# [Extracted entries]
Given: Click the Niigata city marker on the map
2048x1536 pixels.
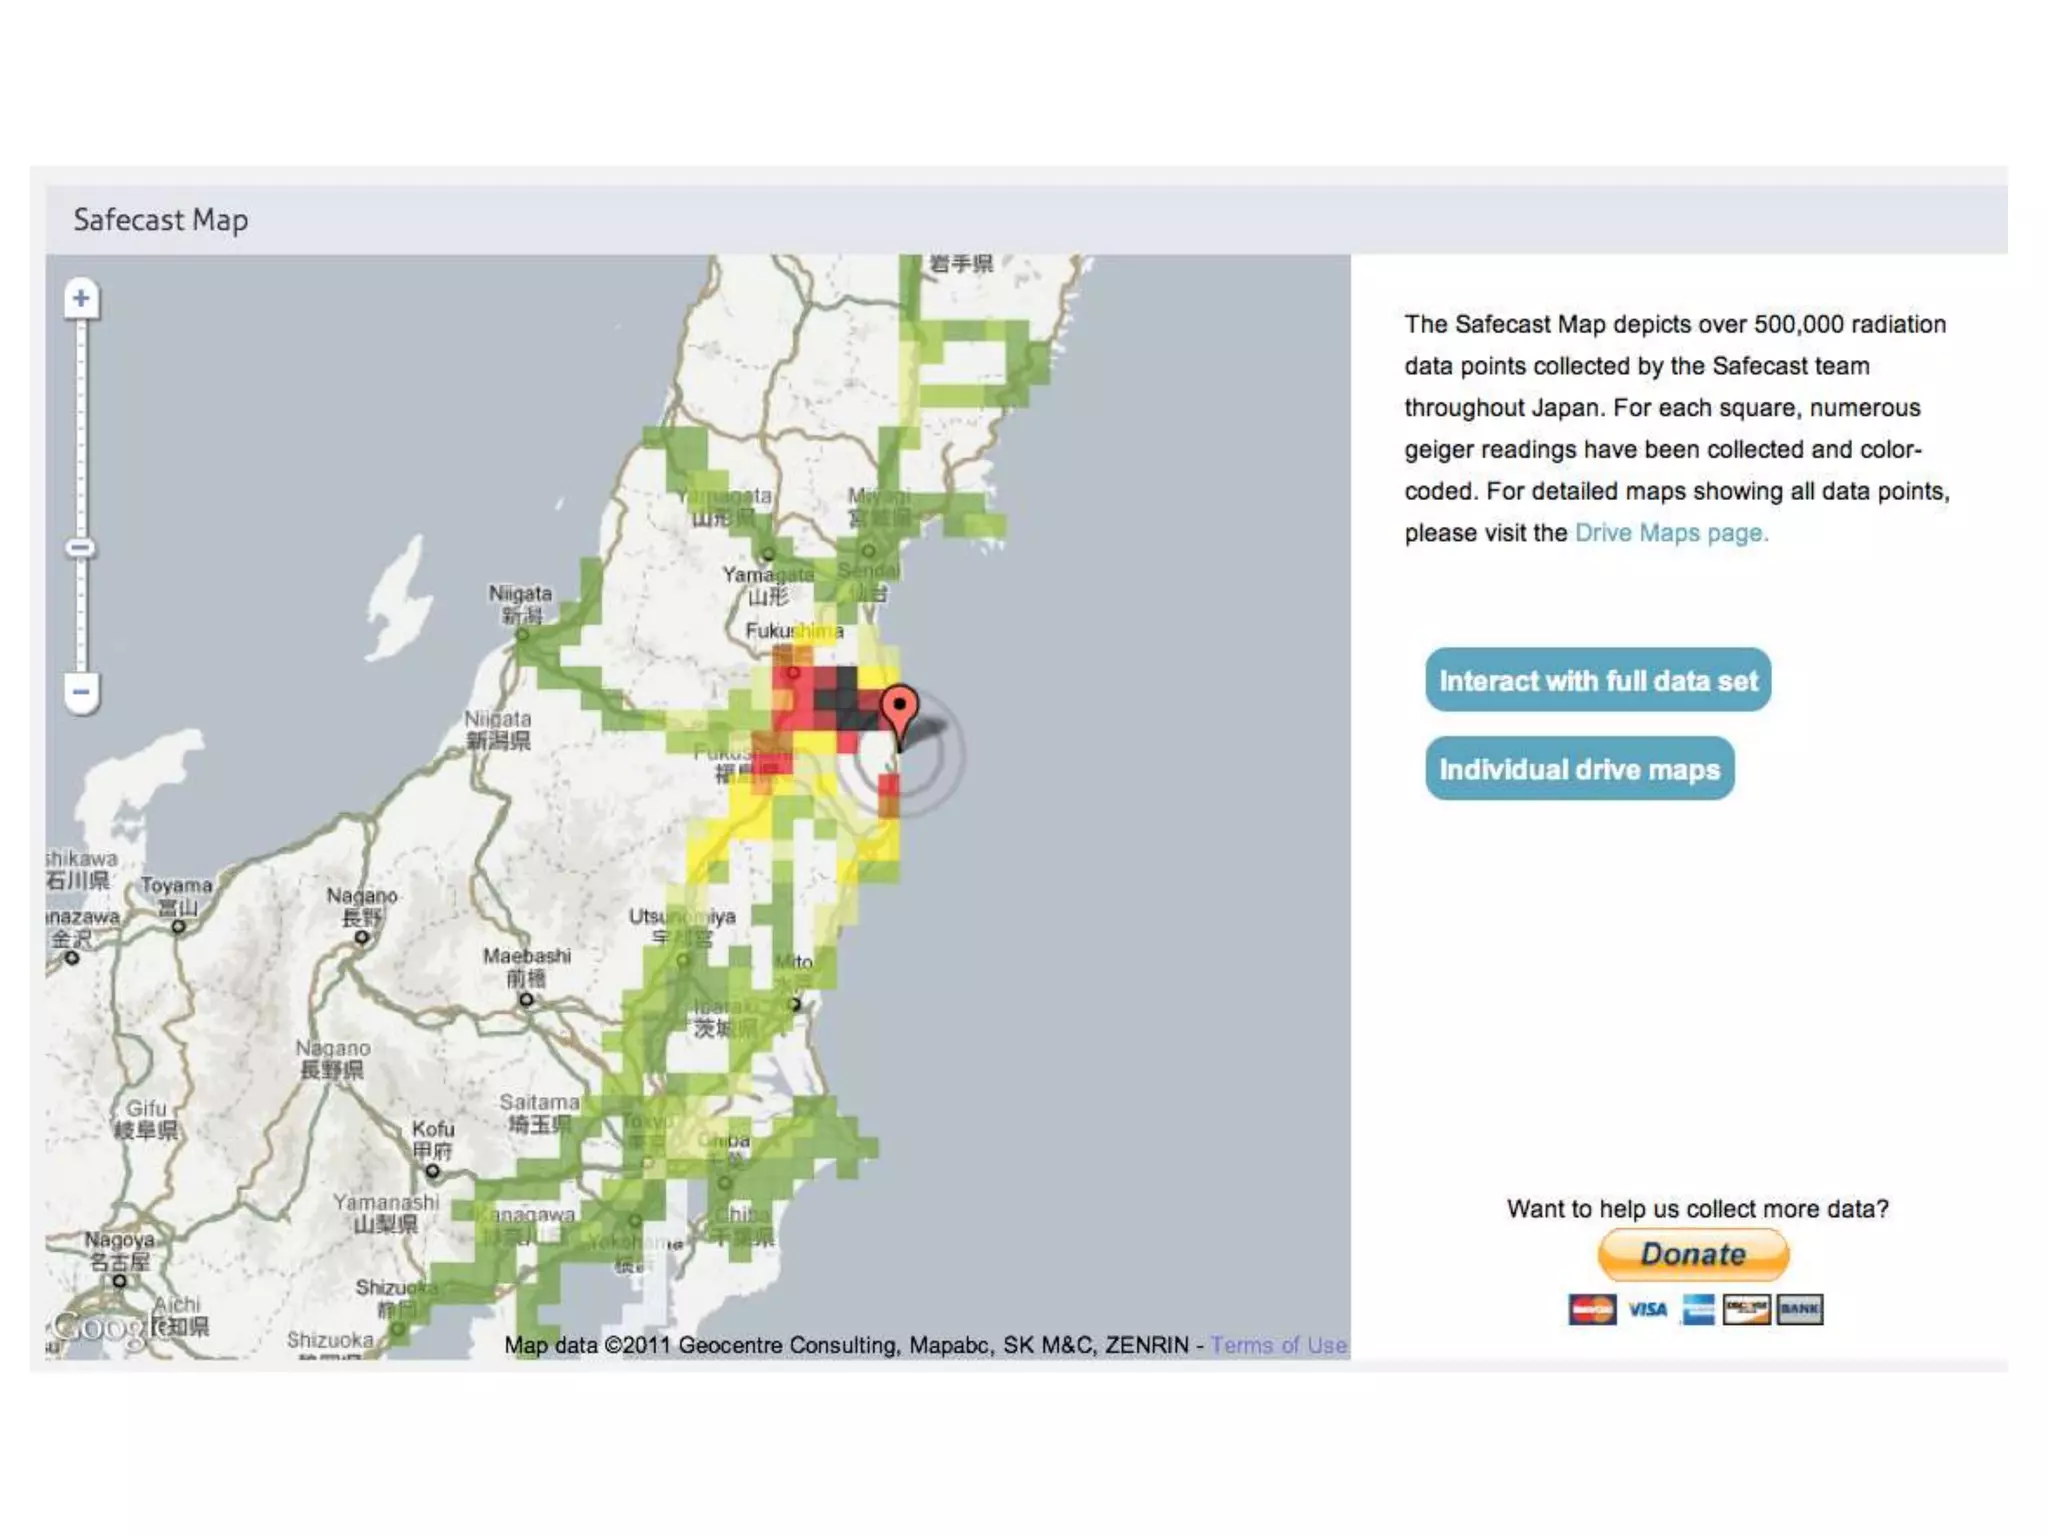Looking at the screenshot, I should coord(522,634).
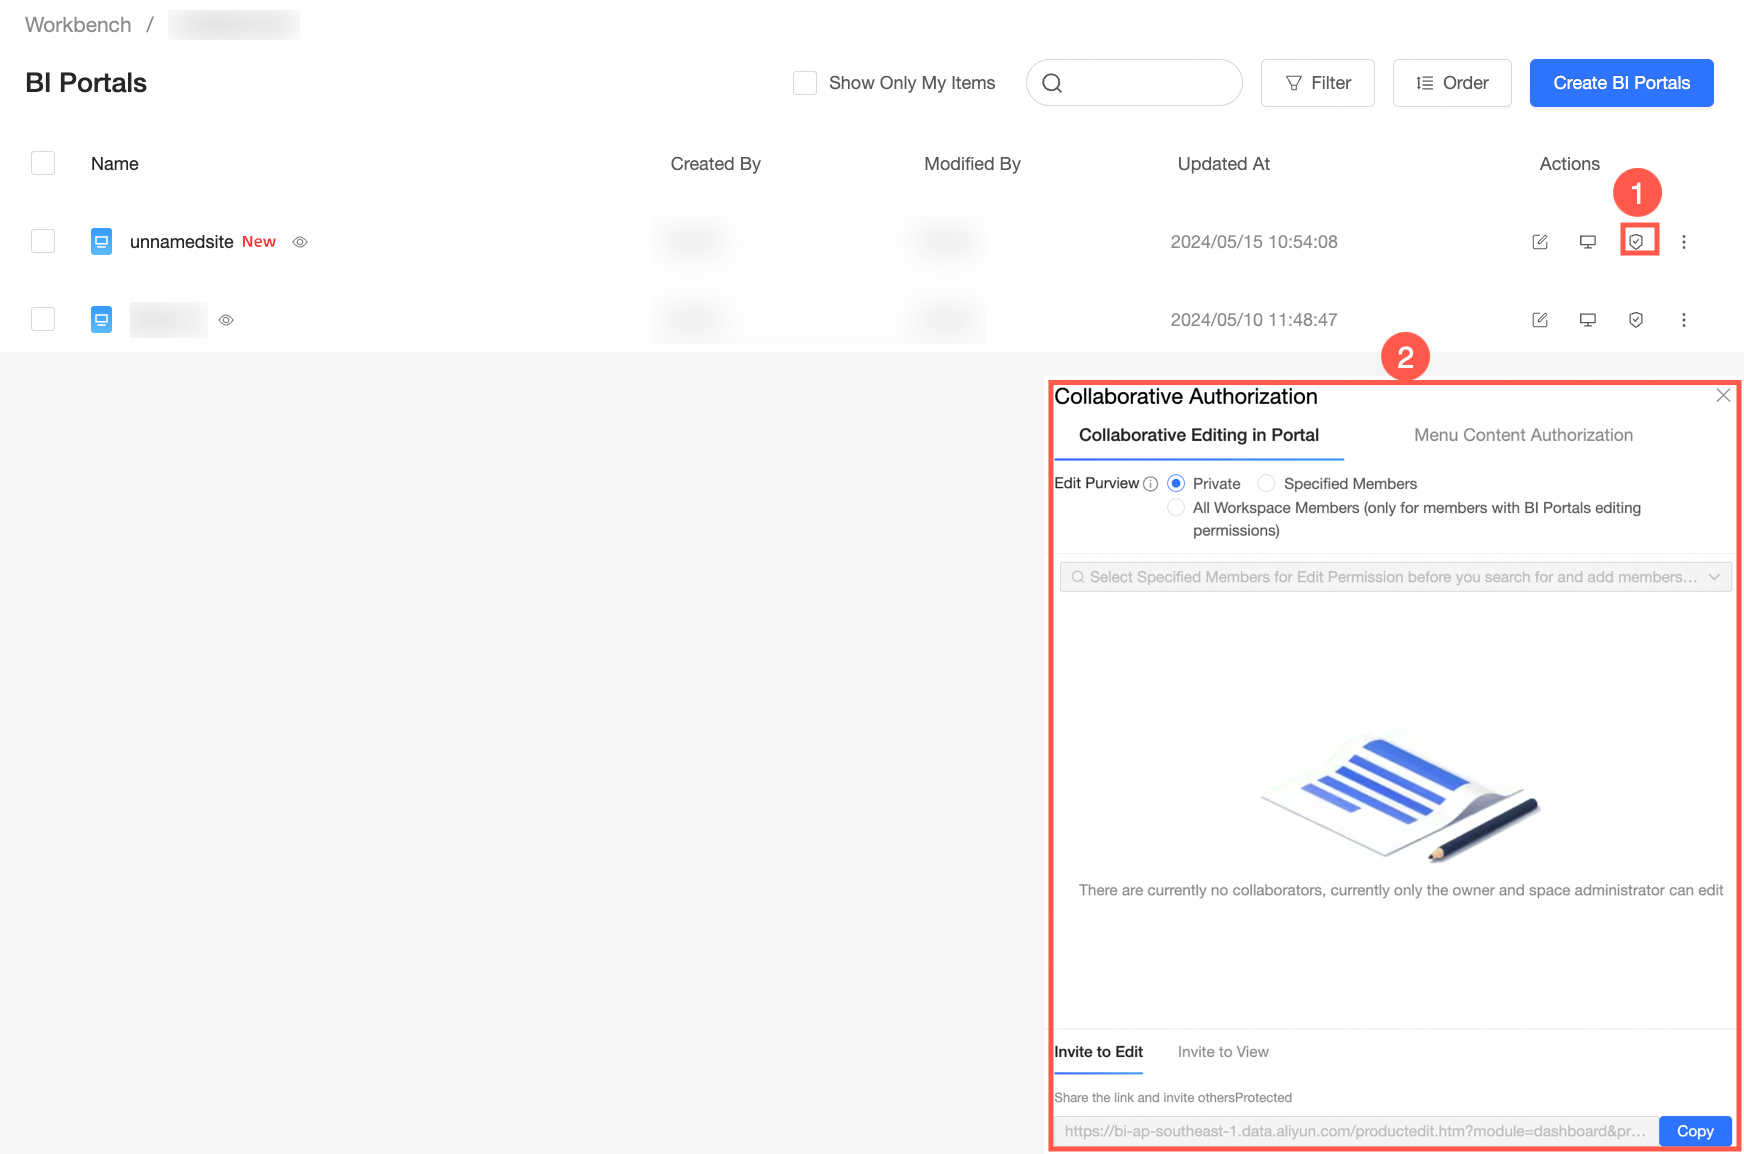This screenshot has width=1744, height=1154.
Task: Open the Select Specified Members dropdown
Action: coord(1394,576)
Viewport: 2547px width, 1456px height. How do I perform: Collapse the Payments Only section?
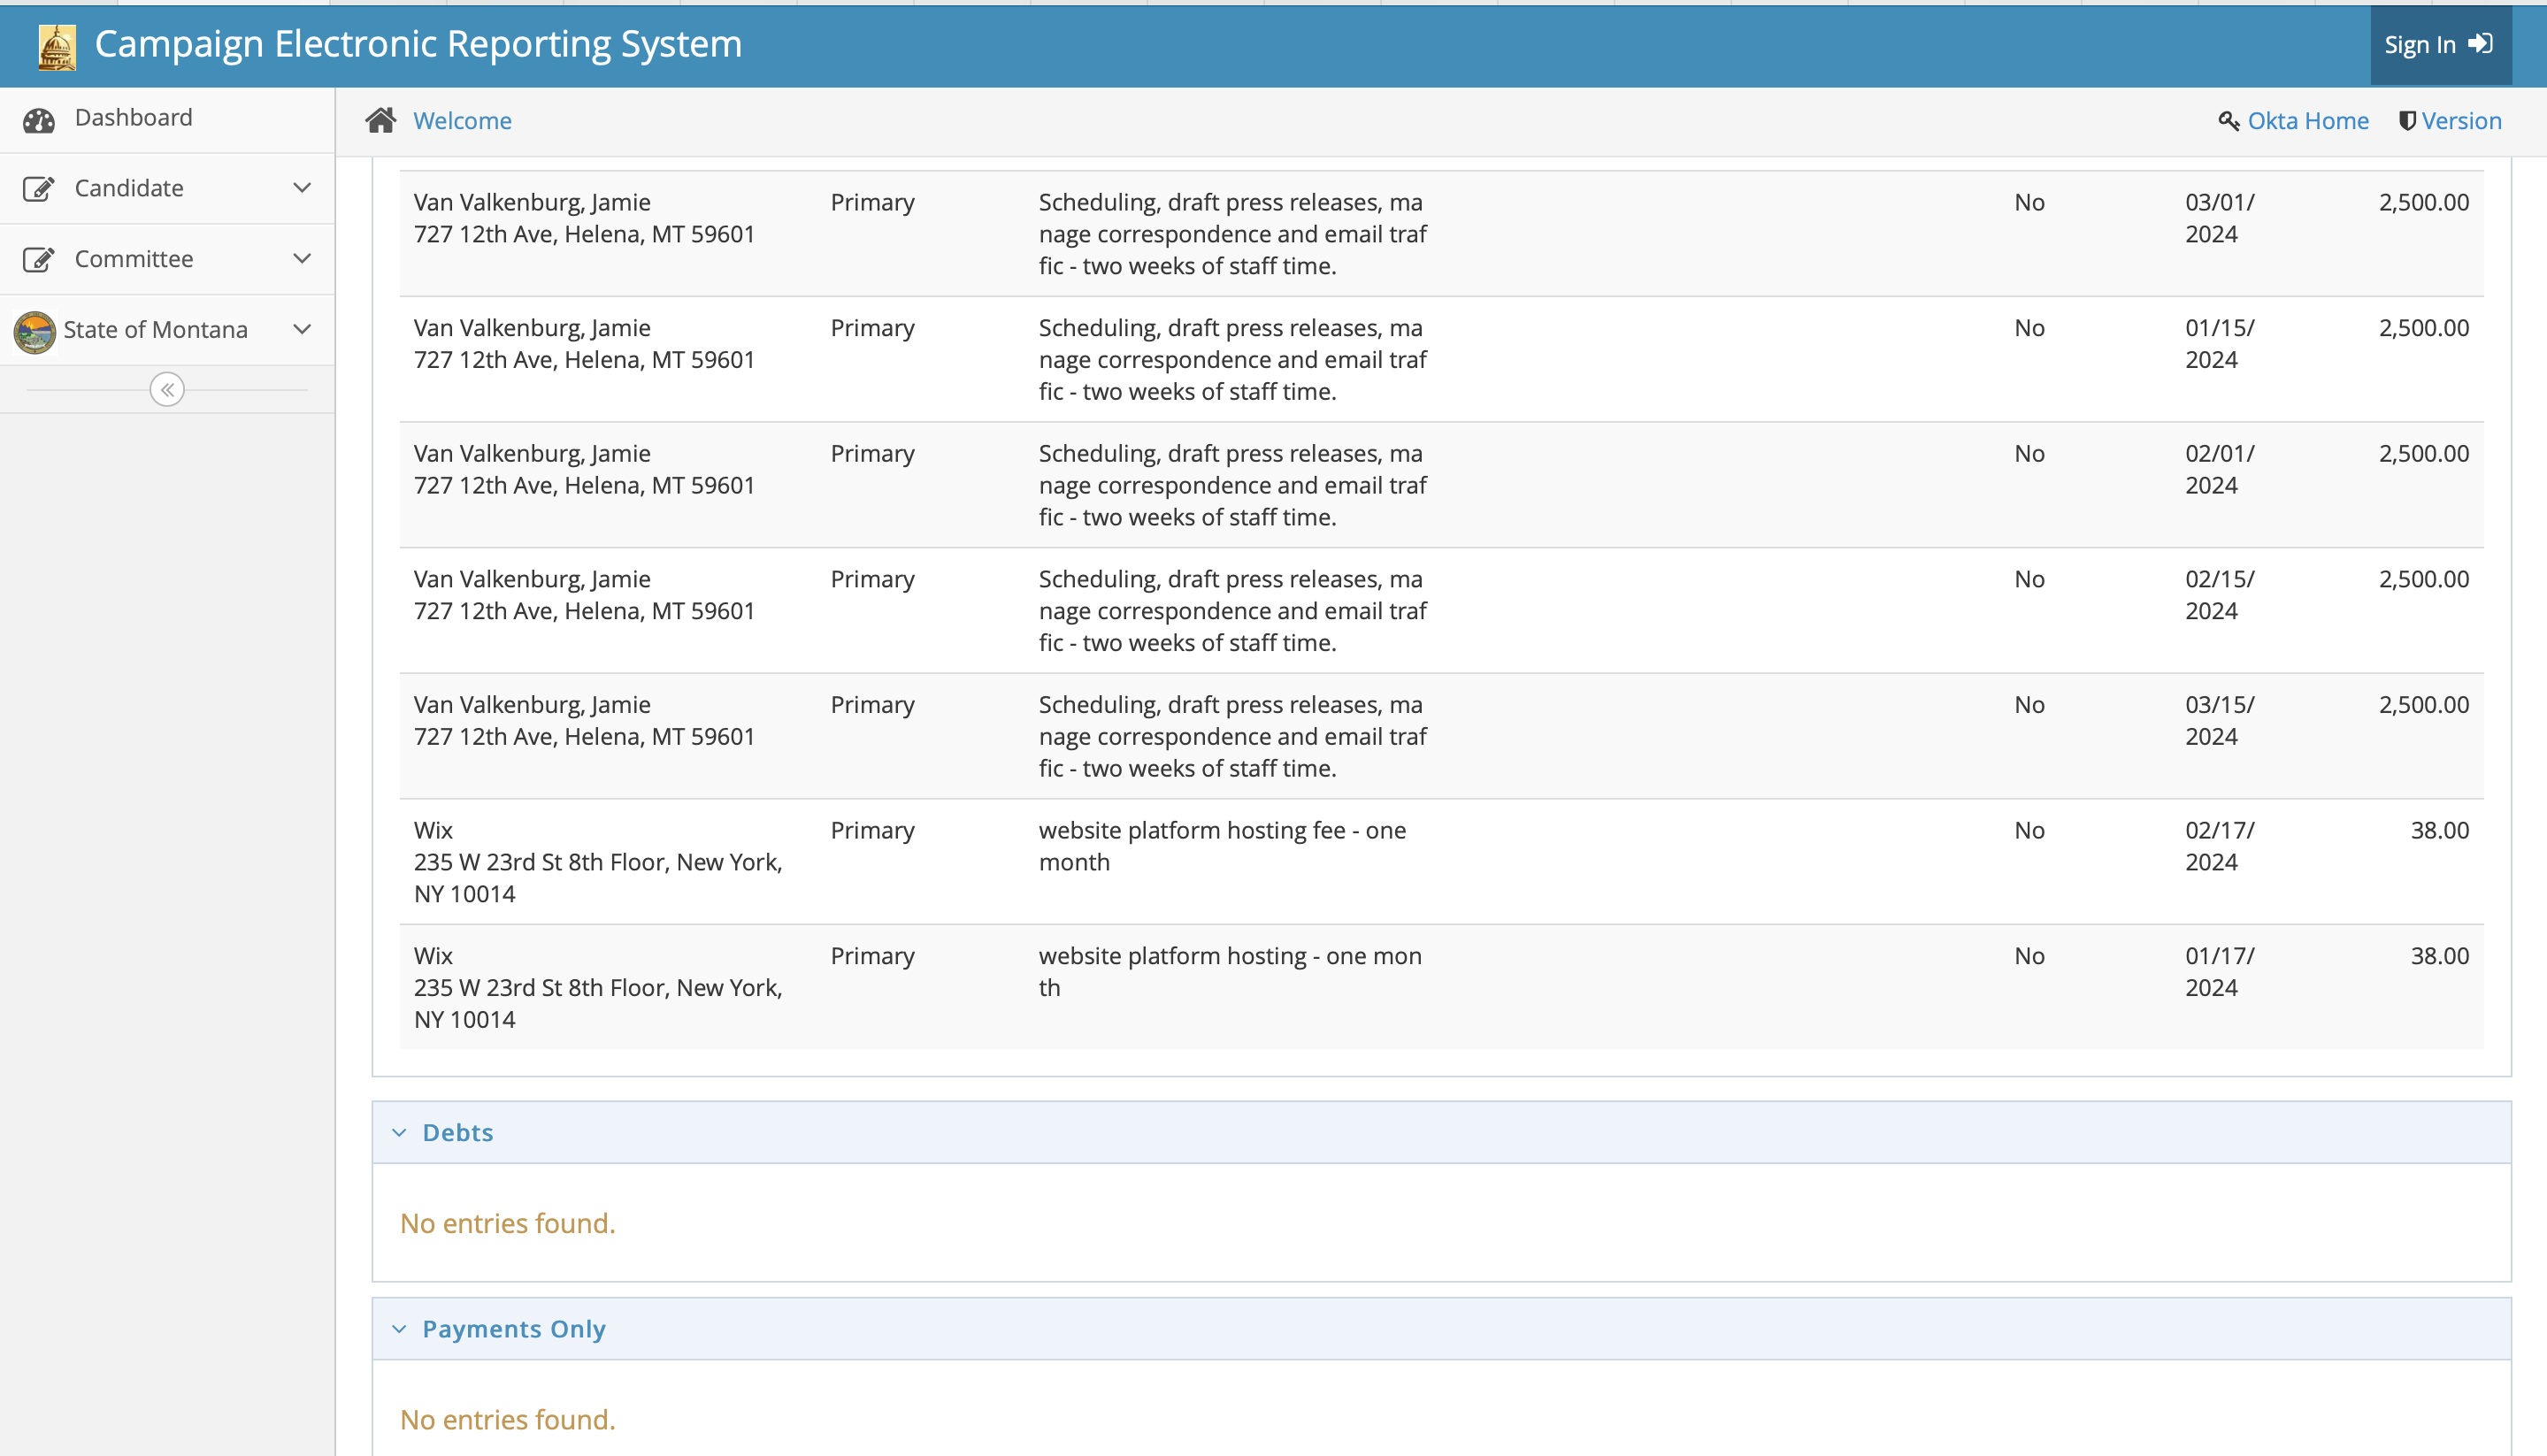click(399, 1328)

# [Task to carry out]
The lines from the one with "2048x1536 pixels." to the end of the data above should be retyped exactly, both ends included, and pictures are to be left out.

# [Result for this task]
2048x1536 pixels.
Looking at the screenshot, I should coord(522,634).
This screenshot has width=1744, height=1154.
Task: Open the Select Specified Members dropdown
Action: coord(1394,576)
Viewport: 2547px width, 1456px height. How do I perform: Collapse the Payments Only section?
click(399, 1328)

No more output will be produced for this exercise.